▶ TASK INSTRUCTIONS
Please give back only the lines below from the one containing "Given: Pick the 3M data point on curve" to the one containing "This screenshot has width=412, height=305.", each repeated word for word, both ends included.

------ AVAILABLE RECORDS

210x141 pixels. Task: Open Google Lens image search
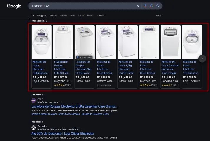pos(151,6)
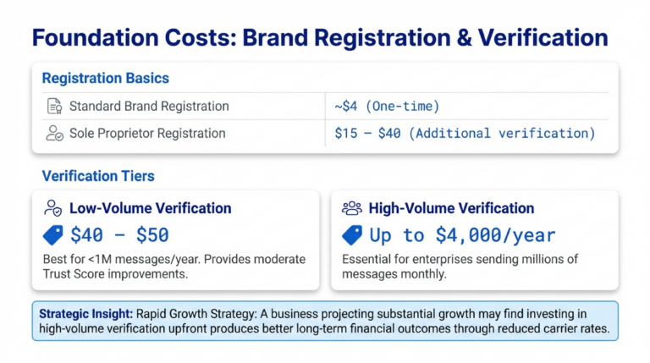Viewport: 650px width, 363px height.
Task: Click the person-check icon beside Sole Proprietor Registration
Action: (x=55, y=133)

------------
------ AVAILABLE RECORDS

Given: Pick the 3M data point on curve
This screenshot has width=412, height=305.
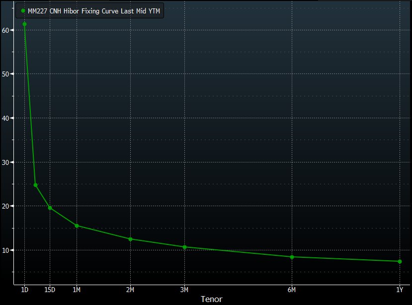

------------

▶ TASK OUTPUT
Given: Pick the 3M data point on curve
This screenshot has width=412, height=305.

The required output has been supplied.